The series spawned the Flaming Cliffs series of aircraft modules for Digital Combat Simulator.

== Gameplay ==
Lock On is a survey sim originally featuring a selection of playable American and Soviet aircraft:

- A-10A
- F-15C
- MiG-29
- Su-25
- Su-27
- Su-33

The game features both air-to-air and air-to-ground combat including combat air patrol, dogfighting, airstrikes, close air support, SEAD and anti-surface warfare. It simulates takeoff and landing including carrier operations with the Su-33 and Kuznetsov-class carrier. Over 40 non-playable AI airplanes are present including support from AWACS aircraft and refueling tankers.

== Flaming Cliffs ==

=== Flaming Cliffs (2005) ===
Lock On: Flaming Cliffs is a continuation of Lock On: Modern Air Combat. It adds additional content including a playable Su-25T, new missions and updated textures. Three singleplayer campaigns are included. Flaming Cliffs and Hot Wind are set in mountainous Abkhazia, depicting a flashpoint involving NATO, Georgia, Russia and local insurgent forces. Last Ditch depicts a conflict between Russia and Crimean separatists supported by NATO.

=== Flaming Cliffs 2 (2010) ===
Lock On: Flaming Cliffs 2 is a further evolution of Lock On: Flaming Cliffs. All of the player-controlled aircraft have been transferred to the virtual environment created for the Digital Combat Simulator series. It features a new GUI and mission editor. AI flight models, gun ballistics, 3D models and sound are improved. Flaming Cliffs 2 is network-compatible with DCS: Black Shark.

=== Flaming Cliffs 3 (2012) ===
Flaming Cliffs 3 was released as a DCS World module, porting all flyable aircraft into the DCS World game client.

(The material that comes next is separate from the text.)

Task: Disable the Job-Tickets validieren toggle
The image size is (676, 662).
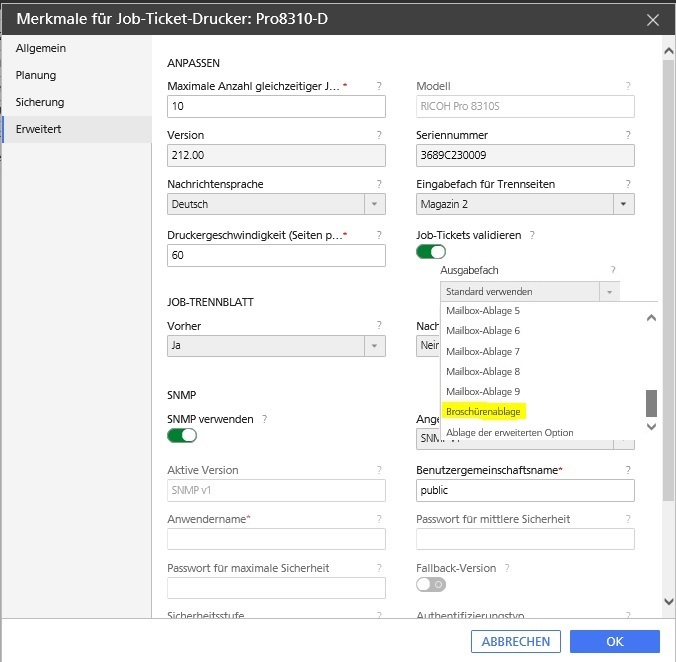Action: [x=431, y=252]
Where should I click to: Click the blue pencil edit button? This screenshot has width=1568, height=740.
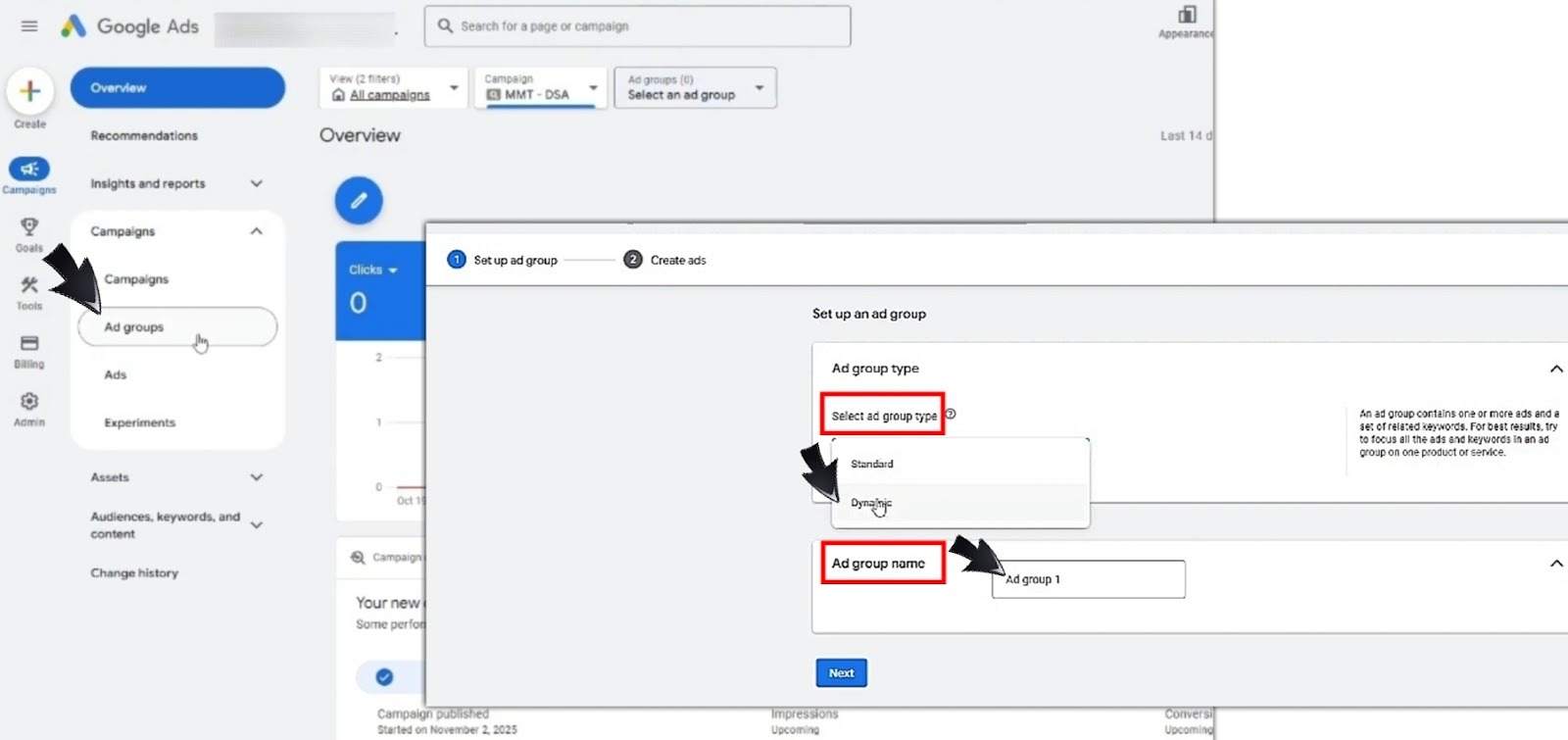359,201
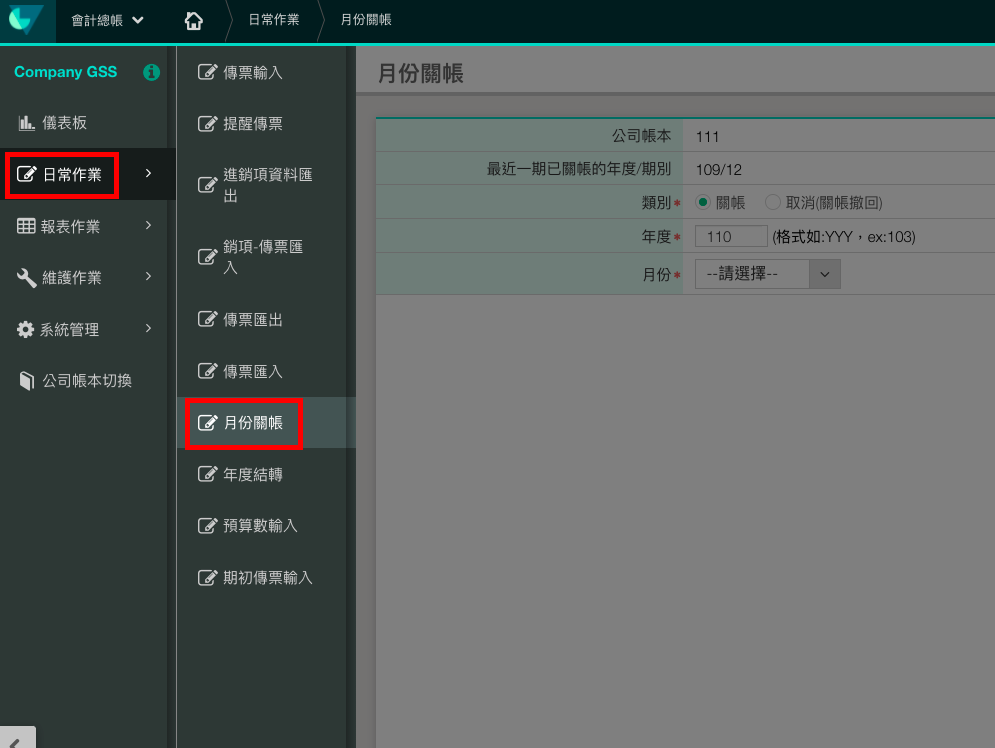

=== Flaming Cliffs 2024 ===
Flaming Cliffs 2024 was released in July 2024, expanding the collection of aircraft to include the F-86, MiG-15 and F-5. All Flaming Cliffs aircraft received free graphic updates that same year. The new aircraft were adapted from work created for another Eagle Dynamics product, Modern Air Combat, which was "shelved" earlier in 2024.

==Reception==
The editors of Computer Gaming World nominated Lock On: Modern Air Combat for their 2003 "Flight Simulation of the Year" award, which ultimately went to Flight Simulator 2004: A Century of Flight.